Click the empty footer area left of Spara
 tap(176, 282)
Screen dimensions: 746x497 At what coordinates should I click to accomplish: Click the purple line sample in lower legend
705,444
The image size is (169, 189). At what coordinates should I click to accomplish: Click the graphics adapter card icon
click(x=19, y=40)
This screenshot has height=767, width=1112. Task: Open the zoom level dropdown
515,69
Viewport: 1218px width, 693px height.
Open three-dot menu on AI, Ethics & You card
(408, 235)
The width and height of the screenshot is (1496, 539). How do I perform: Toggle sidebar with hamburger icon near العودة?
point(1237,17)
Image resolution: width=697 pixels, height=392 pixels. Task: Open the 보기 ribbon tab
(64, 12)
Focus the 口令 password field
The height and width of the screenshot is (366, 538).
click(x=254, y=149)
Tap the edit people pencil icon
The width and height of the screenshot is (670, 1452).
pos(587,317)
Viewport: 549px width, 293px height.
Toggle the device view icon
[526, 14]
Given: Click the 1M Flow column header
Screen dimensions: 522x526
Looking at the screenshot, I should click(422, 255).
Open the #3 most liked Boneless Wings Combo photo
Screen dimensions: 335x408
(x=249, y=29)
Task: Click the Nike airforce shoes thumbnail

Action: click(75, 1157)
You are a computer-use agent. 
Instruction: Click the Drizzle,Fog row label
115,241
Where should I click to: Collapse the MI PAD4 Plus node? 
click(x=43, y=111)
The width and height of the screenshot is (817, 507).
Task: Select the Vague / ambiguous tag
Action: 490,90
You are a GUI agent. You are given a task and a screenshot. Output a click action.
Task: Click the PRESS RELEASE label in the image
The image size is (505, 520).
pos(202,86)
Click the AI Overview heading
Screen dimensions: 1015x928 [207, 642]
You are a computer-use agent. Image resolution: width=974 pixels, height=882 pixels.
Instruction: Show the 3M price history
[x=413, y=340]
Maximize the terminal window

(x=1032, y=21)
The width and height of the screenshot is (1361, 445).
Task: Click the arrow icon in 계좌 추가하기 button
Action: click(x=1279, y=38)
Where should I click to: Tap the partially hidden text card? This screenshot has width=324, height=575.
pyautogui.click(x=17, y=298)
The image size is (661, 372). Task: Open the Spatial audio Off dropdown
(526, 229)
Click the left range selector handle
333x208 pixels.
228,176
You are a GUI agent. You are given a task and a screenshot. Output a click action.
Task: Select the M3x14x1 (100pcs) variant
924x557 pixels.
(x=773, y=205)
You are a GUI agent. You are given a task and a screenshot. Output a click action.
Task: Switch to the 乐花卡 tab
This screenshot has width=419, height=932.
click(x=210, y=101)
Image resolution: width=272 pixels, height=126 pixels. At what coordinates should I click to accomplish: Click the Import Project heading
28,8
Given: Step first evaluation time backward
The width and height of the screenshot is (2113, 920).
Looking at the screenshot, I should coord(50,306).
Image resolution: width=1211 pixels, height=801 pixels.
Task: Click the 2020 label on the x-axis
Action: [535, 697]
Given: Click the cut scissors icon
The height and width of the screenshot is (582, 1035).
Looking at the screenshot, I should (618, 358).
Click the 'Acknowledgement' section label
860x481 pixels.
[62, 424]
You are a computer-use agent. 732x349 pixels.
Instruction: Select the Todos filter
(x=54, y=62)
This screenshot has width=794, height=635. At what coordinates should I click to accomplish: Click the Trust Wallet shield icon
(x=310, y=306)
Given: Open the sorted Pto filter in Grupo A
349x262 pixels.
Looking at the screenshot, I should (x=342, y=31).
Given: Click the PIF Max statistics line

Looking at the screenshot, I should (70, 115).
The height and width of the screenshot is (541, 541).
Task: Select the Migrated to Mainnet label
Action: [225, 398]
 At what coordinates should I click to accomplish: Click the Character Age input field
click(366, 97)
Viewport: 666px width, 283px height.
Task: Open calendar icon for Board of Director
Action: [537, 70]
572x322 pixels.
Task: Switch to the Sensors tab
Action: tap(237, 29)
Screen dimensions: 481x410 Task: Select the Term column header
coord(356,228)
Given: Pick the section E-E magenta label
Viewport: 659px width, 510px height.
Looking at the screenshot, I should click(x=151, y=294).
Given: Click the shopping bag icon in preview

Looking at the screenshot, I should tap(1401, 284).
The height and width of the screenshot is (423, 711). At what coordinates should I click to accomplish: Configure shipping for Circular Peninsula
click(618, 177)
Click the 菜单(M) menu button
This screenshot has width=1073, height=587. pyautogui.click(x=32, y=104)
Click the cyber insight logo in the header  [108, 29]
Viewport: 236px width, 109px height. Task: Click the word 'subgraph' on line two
——
OBJECTIVE
Copy out the data above line for line, with no changes.

RESPONSE BELOW
Click the empty footer area left of Spara
 tap(176, 282)
Screen dimensions: 746x497 At what coordinates should I click to accomplish: Click the purple line sample in lower legend
705,444
The image size is (169, 189). At what coordinates should I click to accomplish: Click the graphics adapter card icon
click(x=19, y=40)
This screenshot has height=767, width=1112. Task: Open the zoom level dropdown
515,69
Viewport: 1218px width, 693px height.
Open three-dot menu on AI, Ethics & You card
(408, 235)
The width and height of the screenshot is (1496, 539). How do I perform: Toggle sidebar with hamburger icon near العودة?
point(1237,17)
Image resolution: width=697 pixels, height=392 pixels. Task: Open the 보기 ribbon tab
(64, 12)
Focus the 口令 password field
The height and width of the screenshot is (366, 538).
click(x=254, y=149)
Tap the edit people pencil icon
The width and height of the screenshot is (670, 1452).
pos(587,317)
Viewport: 549px width, 293px height.
Toggle the device view icon
[526, 14]
Given: Click the 1M Flow column header
Screen dimensions: 522x526
Looking at the screenshot, I should click(422, 255).
Open the #3 most liked Boneless Wings Combo photo
Screen dimensions: 335x408
(x=249, y=29)
Task: Click the Nike airforce shoes thumbnail

Action: click(75, 1157)
You are a computer-use agent. 
Instruction: Click the Drizzle,Fog row label
115,241
Where should I click to: Collapse the MI PAD4 Plus node? 
click(x=43, y=111)
The width and height of the screenshot is (817, 507).
Task: Select the Vague / ambiguous tag
Action: 490,90
You are a GUI agent. You are given a task and a screenshot. Output a click action.
Task: Click the PRESS RELEASE label in the image
The image size is (505, 520).
pos(202,86)
Click the AI Overview heading
Screen dimensions: 1015x928 [207, 642]
You are a computer-use agent. Image resolution: width=974 pixels, height=882 pixels.
Instruction: Show the 3M price history
[x=413, y=340]
Maximize the terminal window

(x=1032, y=21)
The width and height of the screenshot is (1361, 445).
Task: Click the arrow icon in 계좌 추가하기 button
Action: click(x=1279, y=38)
Where should I click to: Tap the partially hidden text card? This screenshot has width=324, height=575.
pyautogui.click(x=17, y=298)
The image size is (661, 372). Task: Open the Spatial audio Off dropdown
(526, 229)
Click the left range selector handle
333x208 pixels.
228,176
You are a GUI agent. You are given a task and a screenshot. Output a click action.
Task: Select the M3x14x1 (100pcs) variant
924x557 pixels.
(x=773, y=205)
You are a GUI agent. You are given a task and a screenshot. Output a click action.
Task: Switch to the 乐花卡 tab
This screenshot has width=419, height=932.
click(x=210, y=101)
Image resolution: width=272 pixels, height=126 pixels. At what coordinates should I click to accomplish: Click the Import Project heading
28,8
Given: Step first evaluation time backward
The width and height of the screenshot is (2113, 920).
Looking at the screenshot, I should coord(50,306).
Image resolution: width=1211 pixels, height=801 pixels.
Task: Click the 2020 label on the x-axis
Action: [535, 697]
Given: Click the cut scissors icon
The height and width of the screenshot is (582, 1035).
Looking at the screenshot, I should (618, 358).
Click the 'Acknowledgement' section label
860x481 pixels.
[62, 424]
You are a computer-use agent. 732x349 pixels.
Instruction: Select the Todos filter
(x=54, y=62)
This screenshot has width=794, height=635. At what coordinates should I click to accomplish: Click the Trust Wallet shield icon
(x=310, y=306)
Given: Open the sorted Pto filter in Grupo A
349x262 pixels.
Looking at the screenshot, I should (x=342, y=31).
Given: Click the PIF Max statistics line

Looking at the screenshot, I should (70, 115).
The height and width of the screenshot is (541, 541).
Task: Select the Migrated to Mainnet label
Action: [225, 398]
 At what coordinates should I click to accomplish: Click the Character Age input field
click(366, 97)
Viewport: 666px width, 283px height.
Task: Open calendar icon for Board of Director
Action: [537, 70]
572x322 pixels.
Task: Switch to the Sensors tab
Action: tap(237, 29)
Screen dimensions: 481x410 Task: Select the Term column header
coord(356,228)
Given: Pick the section E-E magenta label
Viewport: 659px width, 510px height.
Looking at the screenshot, I should click(x=151, y=294).
Given: Click the shopping bag icon in preview

Looking at the screenshot, I should tap(1401, 284).
The height and width of the screenshot is (423, 711). At what coordinates should I click to accomplish: Configure shipping for Circular Peninsula
click(618, 177)
Click the 菜单(M) menu button
This screenshot has width=1073, height=587. pyautogui.click(x=32, y=104)
Click the cyber insight logo in the header  [108, 29]
Viewport: 236px width, 109px height. Task: Click the word 'subgraph' on line two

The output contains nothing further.